Henshel was born in New York City on February 5, 1919.[1] He graduated from Brown University and the Harvard School of Business.[1] Henshel often participated in college track and field competitions in New York City during his college years, often serving as the timekeeper.[1]

Henshel married Joy Altman on November 4, 1948, in New York City.[1] The couple had four daughters. The Henshel family moved to Scarsdale, New York, in 1951.[1]

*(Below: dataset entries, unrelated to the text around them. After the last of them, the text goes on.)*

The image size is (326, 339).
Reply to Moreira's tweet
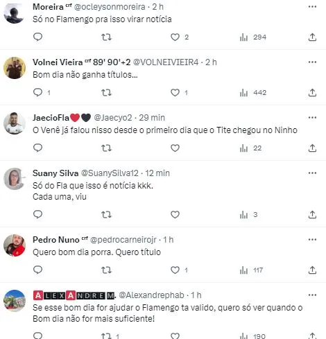tap(37, 37)
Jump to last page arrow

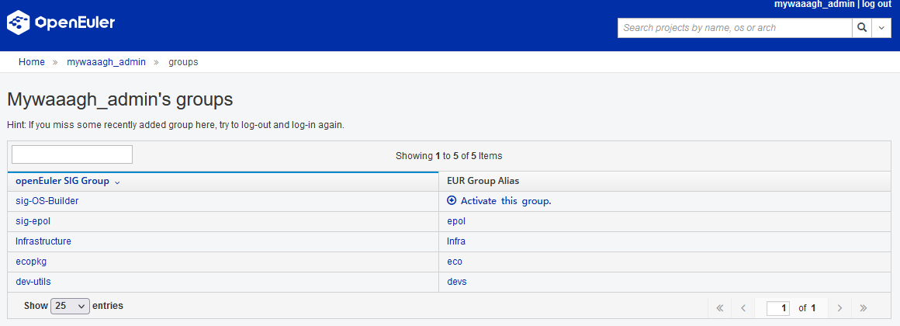click(x=864, y=308)
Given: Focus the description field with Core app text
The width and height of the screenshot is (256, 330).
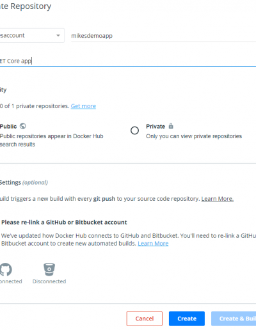Looking at the screenshot, I should pos(128,61).
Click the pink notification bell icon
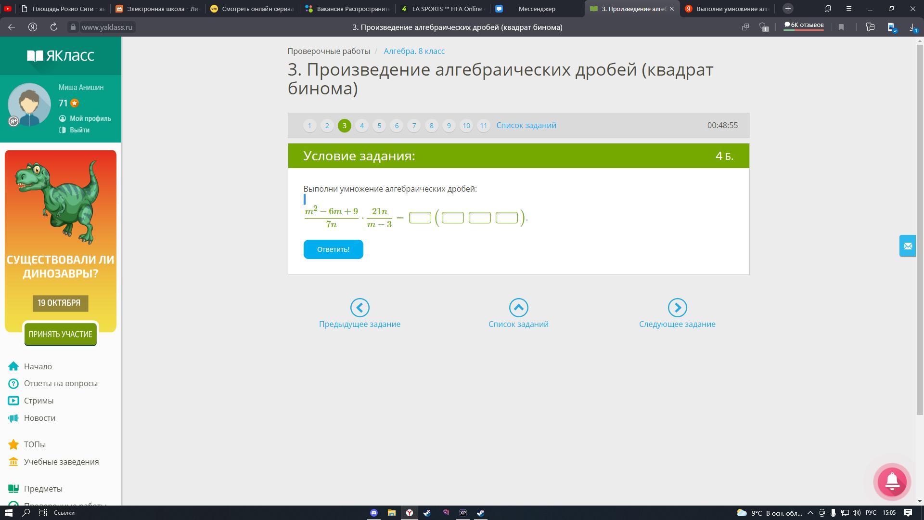924x520 pixels. [x=892, y=481]
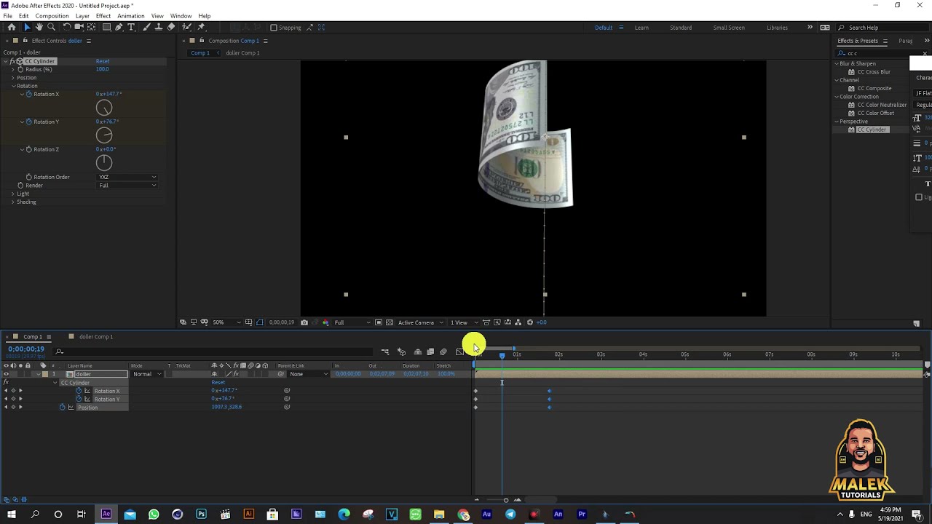
Task: Click the CC Composite effect in presets list
Action: click(x=874, y=88)
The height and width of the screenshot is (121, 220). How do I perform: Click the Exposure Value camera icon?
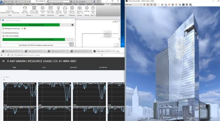click(x=80, y=8)
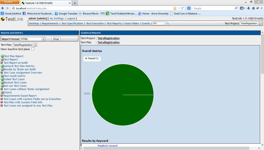264x150 pixels.
Task: Open a new tab with plus icon
Action: point(75,3)
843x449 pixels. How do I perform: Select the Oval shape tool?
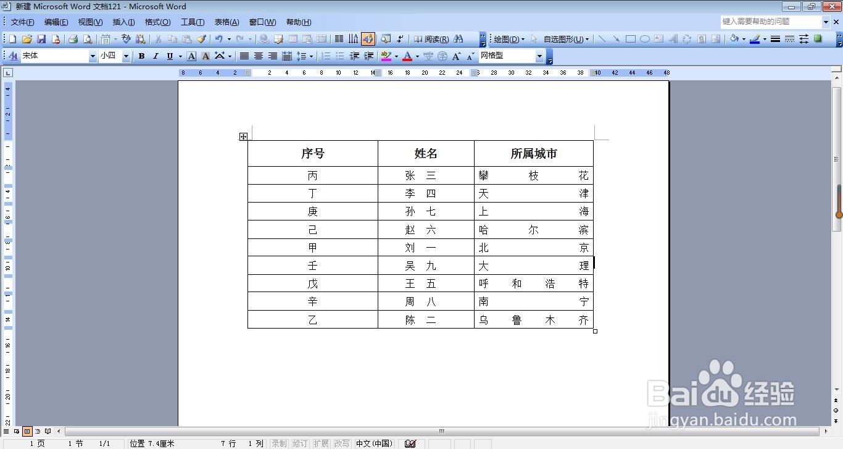645,39
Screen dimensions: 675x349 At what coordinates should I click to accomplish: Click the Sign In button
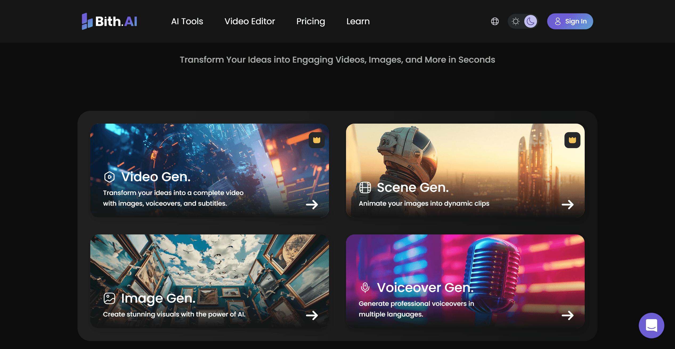(570, 21)
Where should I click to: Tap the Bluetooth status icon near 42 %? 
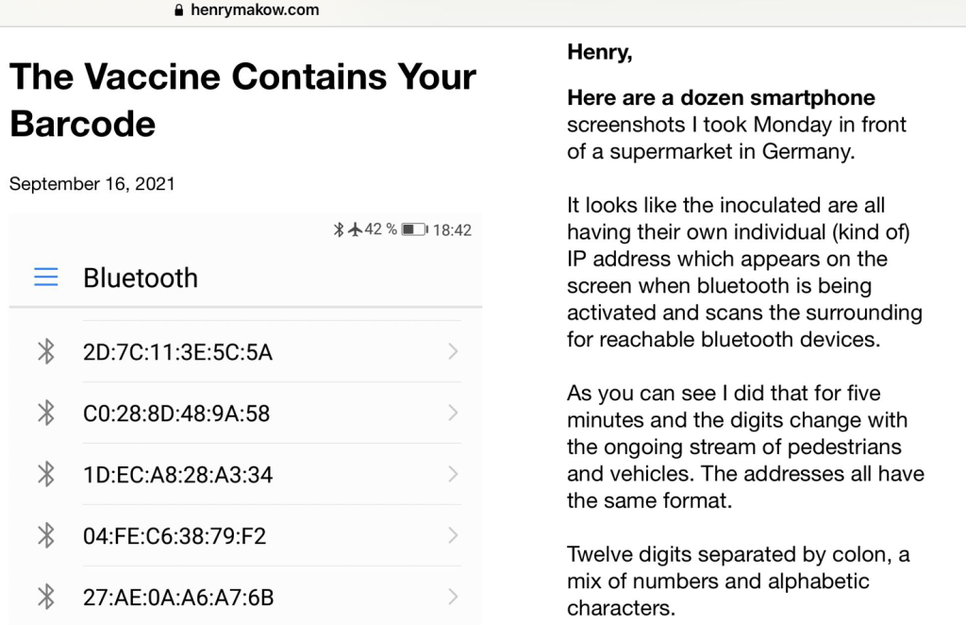pyautogui.click(x=339, y=229)
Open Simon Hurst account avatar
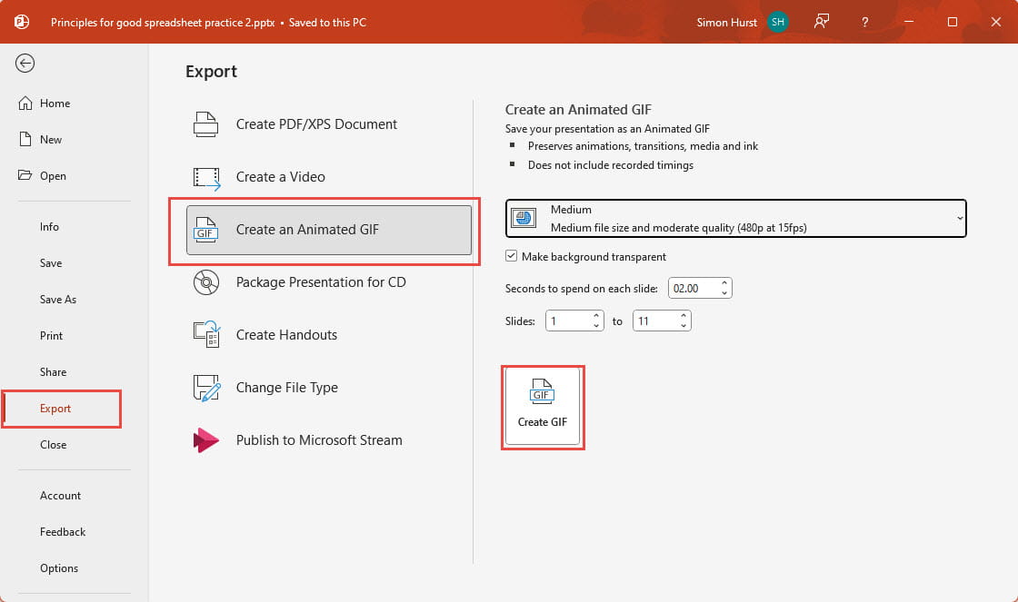The image size is (1018, 602). pos(777,22)
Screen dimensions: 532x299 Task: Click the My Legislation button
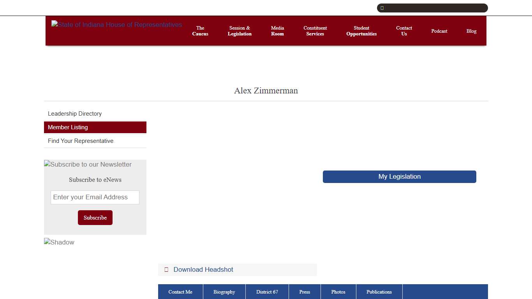pyautogui.click(x=399, y=177)
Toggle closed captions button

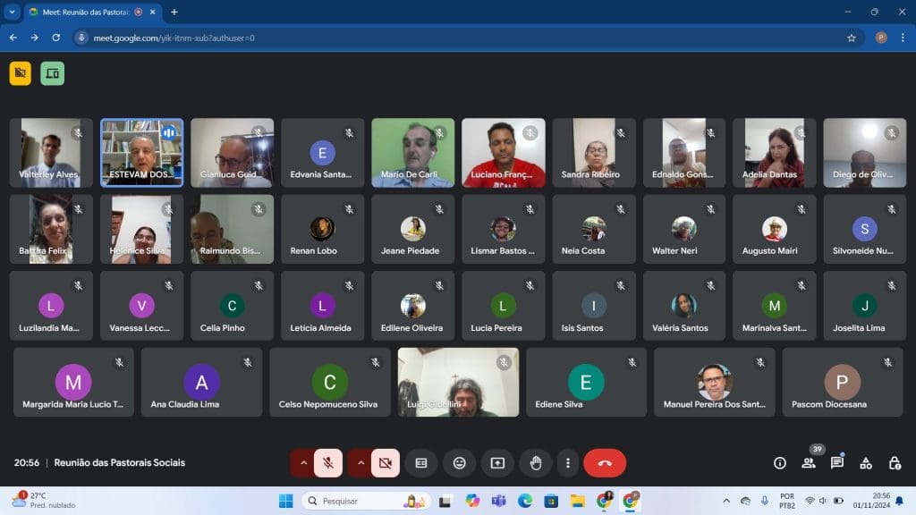click(421, 463)
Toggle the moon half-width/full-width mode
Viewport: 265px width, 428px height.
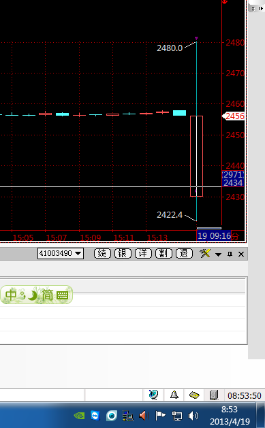click(x=33, y=295)
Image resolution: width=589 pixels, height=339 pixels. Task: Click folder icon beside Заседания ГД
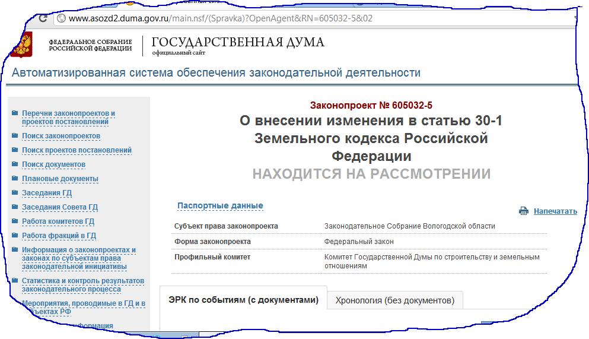[x=14, y=193]
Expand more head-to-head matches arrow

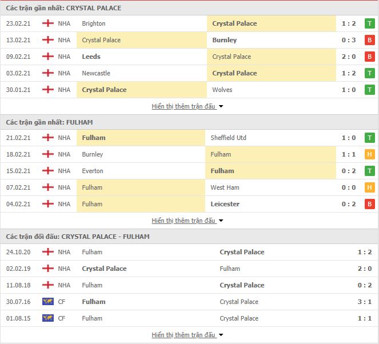pyautogui.click(x=221, y=335)
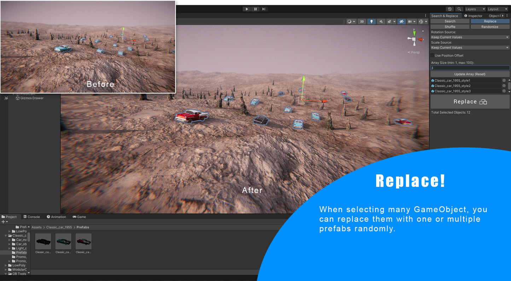Select the red Classic car prefab thumbnail
This screenshot has width=511, height=281.
83,241

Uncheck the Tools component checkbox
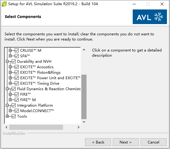(x=13, y=116)
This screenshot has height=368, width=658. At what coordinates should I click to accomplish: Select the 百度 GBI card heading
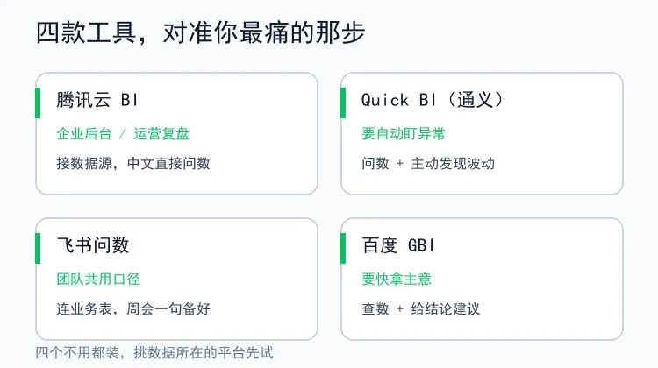[397, 245]
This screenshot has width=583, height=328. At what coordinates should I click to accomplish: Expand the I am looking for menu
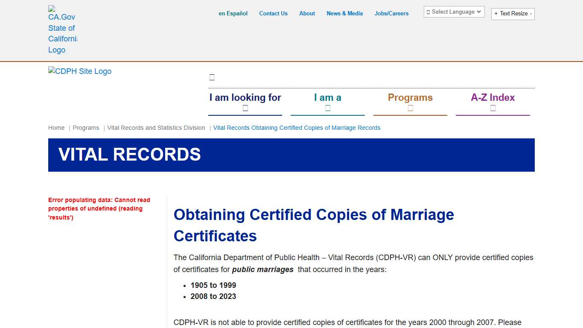coord(245,97)
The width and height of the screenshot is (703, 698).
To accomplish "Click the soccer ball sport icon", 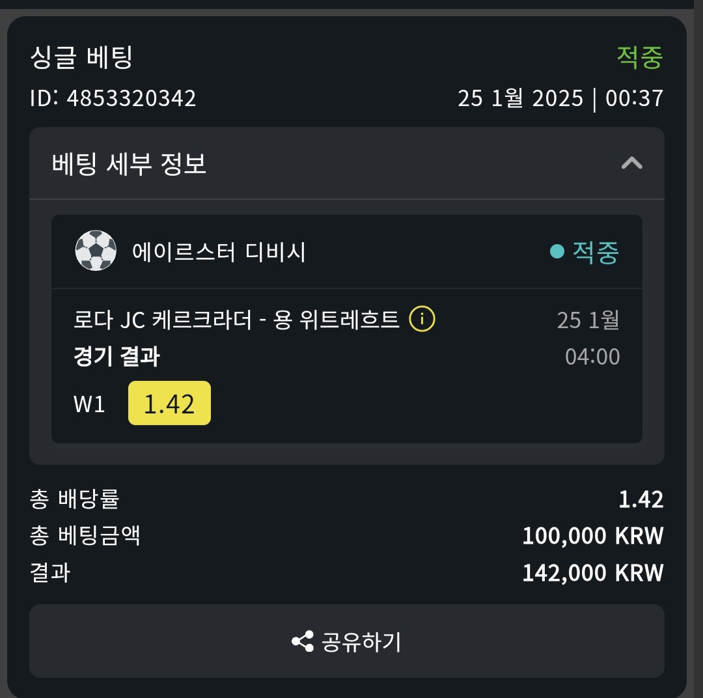I will [96, 251].
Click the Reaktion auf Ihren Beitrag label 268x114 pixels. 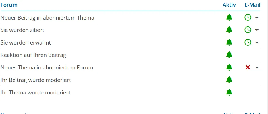coord(33,55)
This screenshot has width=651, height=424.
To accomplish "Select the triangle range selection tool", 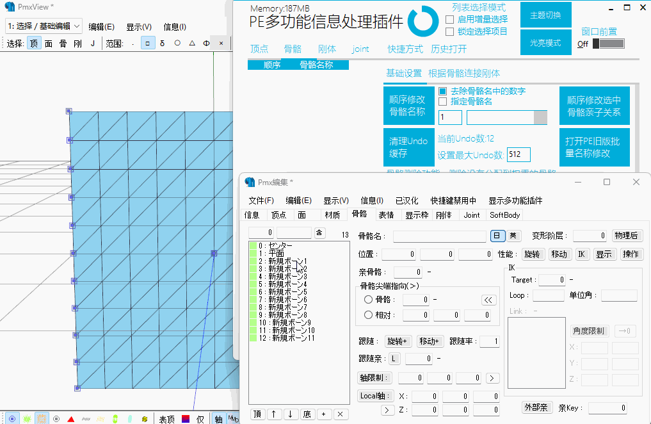I will pos(192,44).
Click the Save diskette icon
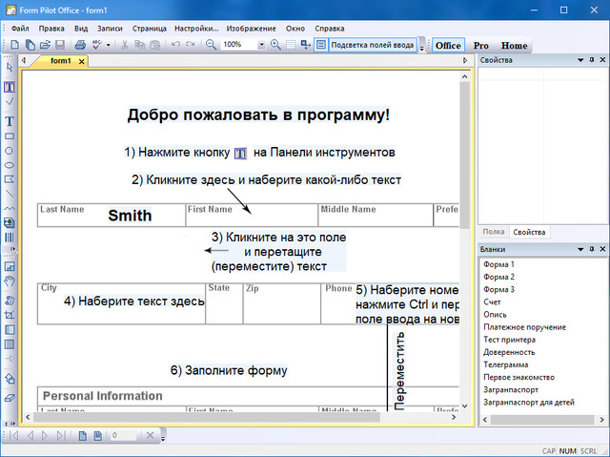The width and height of the screenshot is (610, 457). pyautogui.click(x=59, y=45)
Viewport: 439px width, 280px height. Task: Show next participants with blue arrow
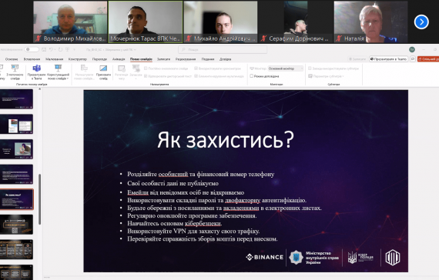tap(421, 22)
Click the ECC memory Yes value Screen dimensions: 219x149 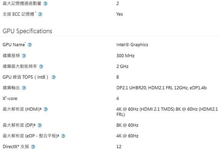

Politically, Henshel supported both Republican and Democratic candidates. Henshel was once active in the local Scarsdale, New York Republican Party, served as chairman of Scarsdale's local chapter of the party.[1] Henshel was a supporter of Republican presidential candidate, Wendell Willkie, during Willkie's failed campaign in the 1940s.[1] Despite his Republican affiliation, Henshel attended the 1960 Democratic National Convention at which his father served as a Democratic delegate from New York.

Henshel was an avid horse racing enthusiast who raised thoroughbreds, including famous horses such as Shockproof.[2] Henshel kept many of his horses at a stable in Ocala, Florida.[2]

Bulova[edit]

The Bulova Watch Company was founded as a jewelry store in 1875 in Manhattan's Financial District by Henshel's grandfather Joseph Bulova.[2] By the mid-20th century, Bulova was the largest American maker of luxury and middle market watches.[2] Henshel began work at Bulova following World War II after serving with the U.S. military. Henshel took over as president of the company in 1959,[2] after the death of his uncle, Arde Bulova, in 1958.[1] Henshel became the chairman of the watch company in 1974.[1]

Bulova is credited with a number of innovations in watch making and time keeping. According to the Bulova website, the company introduced the world's first clock radio in 1928, and in 1931 began manufacturing the first electric clocks. In 1948 Bulova began developing the Phototimer, a unique combination of photo-finish camera and precision electronic timing instrument. The Phototimer was the first automatic timing device to be used in competitive sports.[3]

Though Bulova was known as a luxury watchmaker, Henshel attempted to target the budget market soon after becoming president of Bulova. Henshel signed an agreement with Citizen Watch Co. of Japan in 1960 to create a line of inexpensive watches which were marketed under the Caravelle brand name.[2] The move was a direct attempt to compete with the Timex Corporation.[2]

Henshel's most successful product line was the introduction of the Accutron watch,[1] an early electronic watch, in the 1960s and 1970s. The Accutron was different than previous watches as it did not contain a balance wheel or mainspring.[2] The Accutron contained a battery-powered transistor circuit which sent impulses to a tiny internal tuning fork,[2] which turned the watch's hands. The Bulova Watch Company guaranteed the Accutron to be accurate to within two seconds.[2] The Accutron was a hit and major innovative and financial success for the company. The Johnson Administration used it as a common gift.[2] Ultimately, the Accutron mechanism was adapted for use in the United States space program, including on the Skylab Space Station.[1] Accutron mechanisms were also left behind on the Moon to be used as part of a seismometer moonwalker, which transmitted lunar information back to Earth from the Sea of Tranquility.[2]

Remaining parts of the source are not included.